Uno studio presentato dal prof. Seth Blumberg, del St Marys Medical Center di San Francisco, ha invece sottolineato che l'uso di Twitter può avere una funzione notevole per disseminare attenzione e "sentimenti positivi" verso le attività di screening sempre in ambito di prevenzione dei tumori femminili. Blumberg e il suo gruppo di lavoro californiano hanno analizzato oltre 30mila tweet di donne che si erano sottoposte a colonscopia, pap test e mammografia.

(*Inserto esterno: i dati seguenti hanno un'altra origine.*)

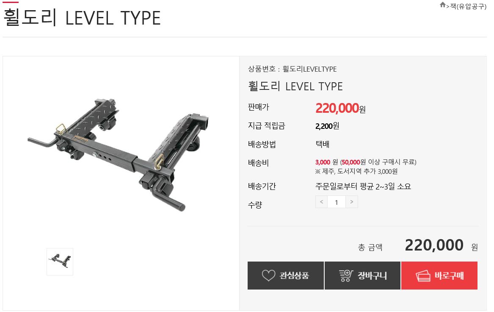Click the 관심상품 wishlist button label
The height and width of the screenshot is (312, 494).
[x=294, y=276]
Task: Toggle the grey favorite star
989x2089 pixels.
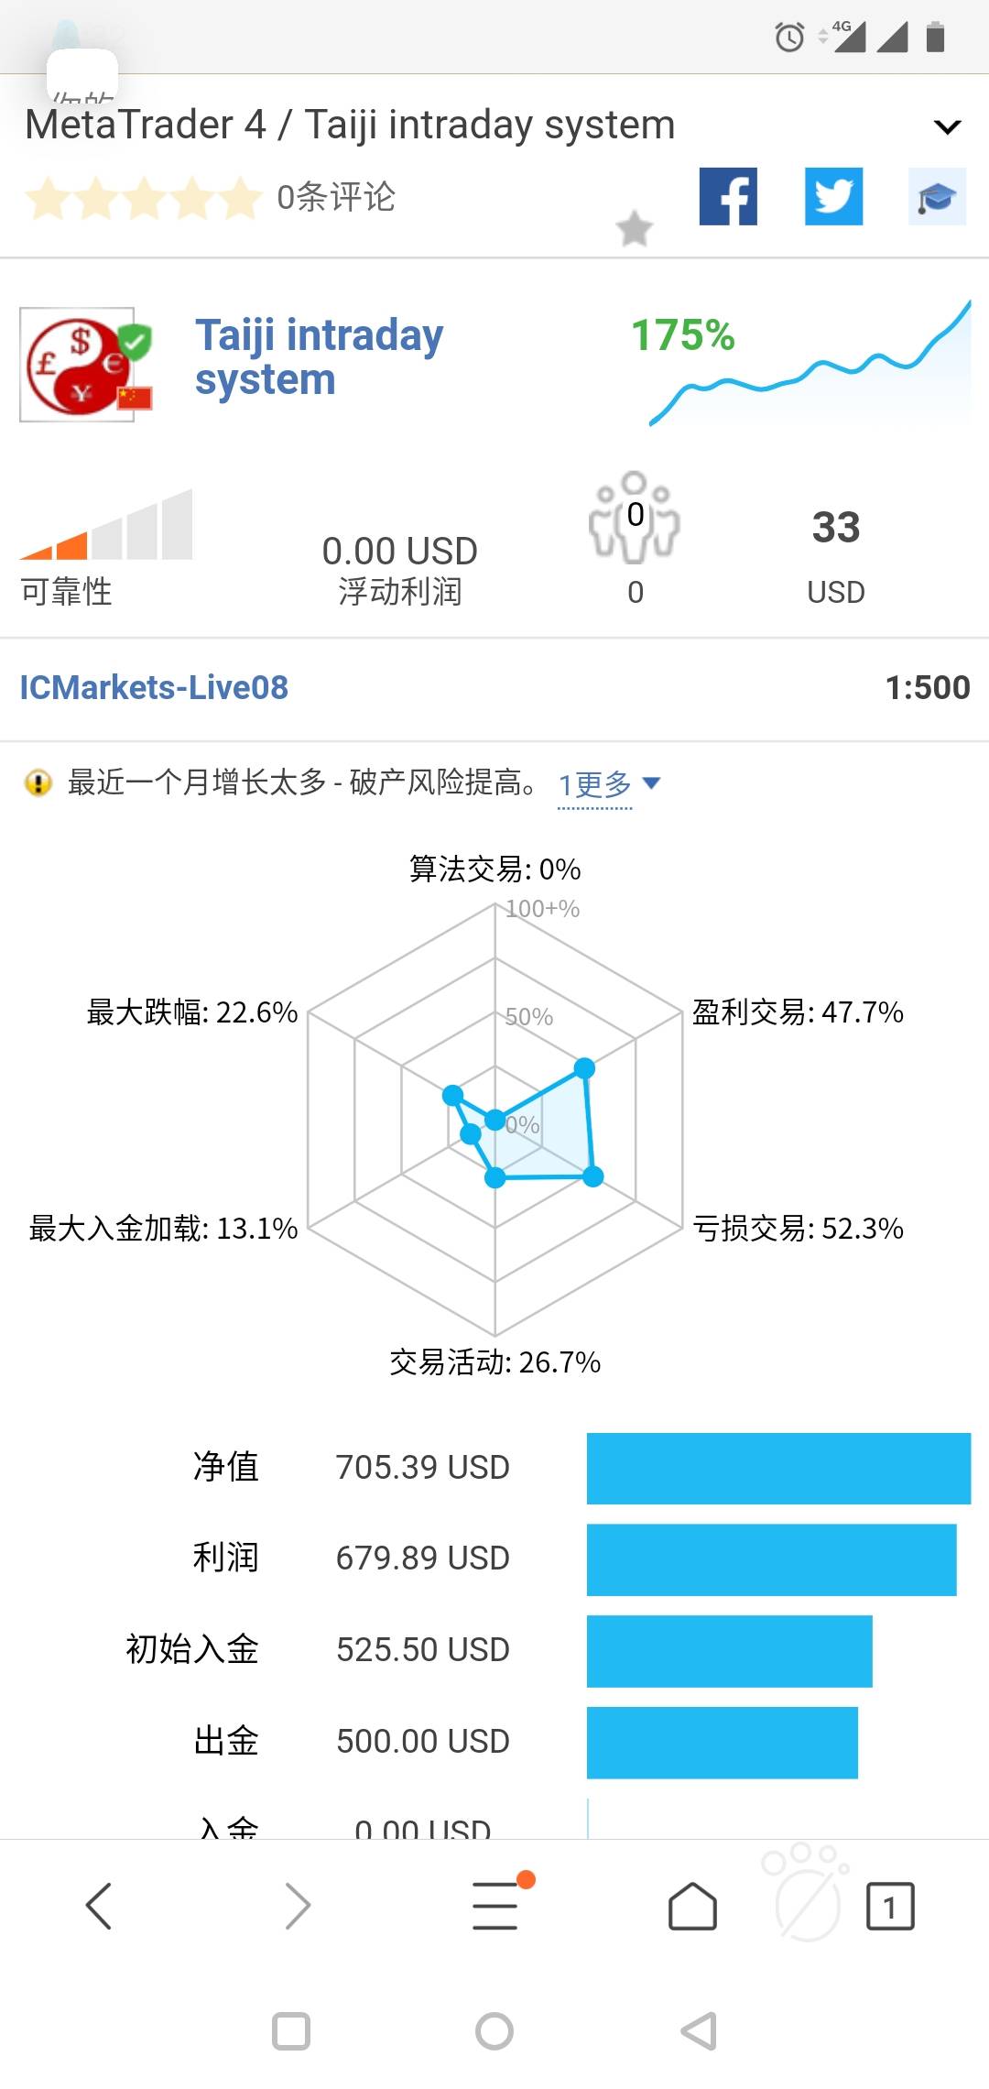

L'analisi dei sentiment espressi dalle pazienti ha evidenziato - ovviamente - esperienze negative e positive, ma queste ultime, hanno rilevato i clinici di San Francisco, sono quelle che poi hanno manifestato di "rimanere nel tempo ed essere più influenti" verso le cerchie di amiche e parenti. L'attenzione di Asco verso le tematiche di disseminazione via social-media ha anche toccato l'uso di Skype, che invece può svolgere un ruolo di sostegno personale: una ricerca presentata dalla Oncological Hospice Foundation di Varsavia ha mostrato come in una comunità di pazienti oncologici metastatici la connessione video via-Skype può essere utilizzata per fornire supporto di e-hospice soprattutto in presenza di cure palliative, contribuendo ad affrontare forme di ansietà e depressione, aumentando cosi la qualità percepita della vita quotidiana.

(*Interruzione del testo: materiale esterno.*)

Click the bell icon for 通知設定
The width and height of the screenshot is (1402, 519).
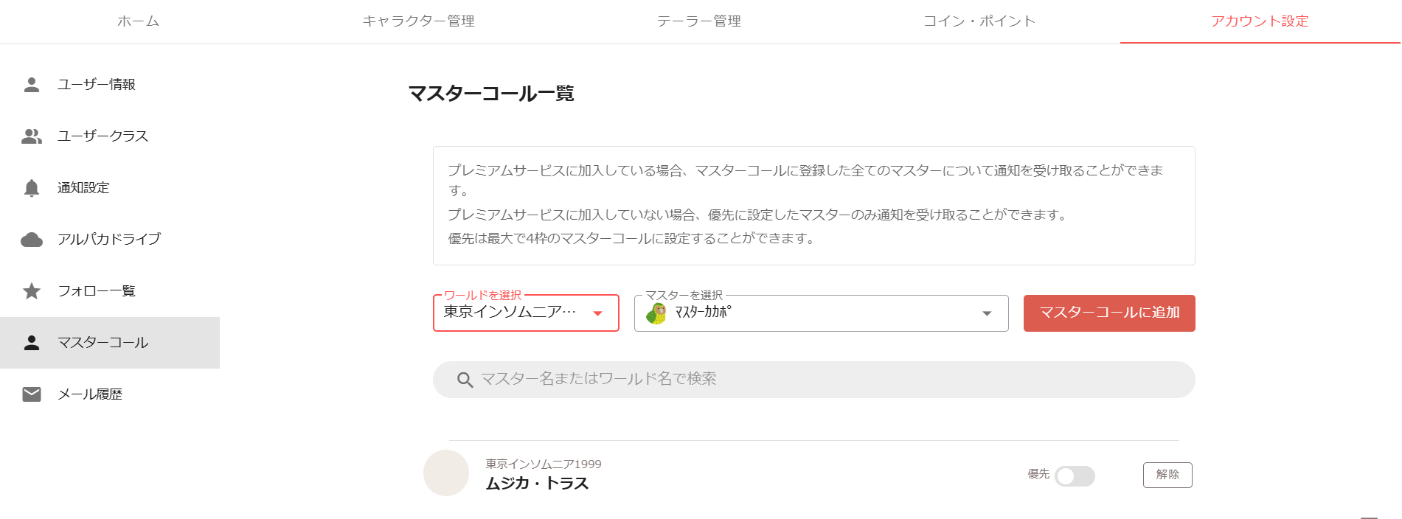click(32, 188)
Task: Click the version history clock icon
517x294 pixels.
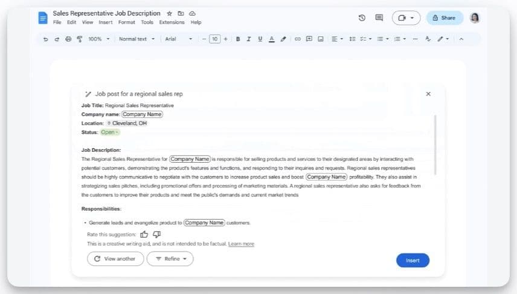Action: (362, 18)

Ovviamente il rapporto oncologia-media sociali non è sempre così positivo e roseo. Una sessione dell'Asco dedicata proprio all'uso e ai rischi dei social media (dove le informazioni sensazionali e non validate sono abituali), ha approfondito vizi e virtù di questa relazione: il chairman Michael Fisch - direttore dell'oncologia medica di Aim Specialty Health e coordinatore del gruppo social media di Asco - ha ricordato che serve grande vigilanza da parte del mondo dei clinici e delle strutture, che devono essere in grado di presidiare e possibilmente "governare" i messaggi chiave ed i sentiment che circolano sui vari network. A tal fine è stata auspicata una formazione medica universitaria in oncologia che tenga conto proprio della necessità di governare i social media ai fini di una corretta relazione medico paziente.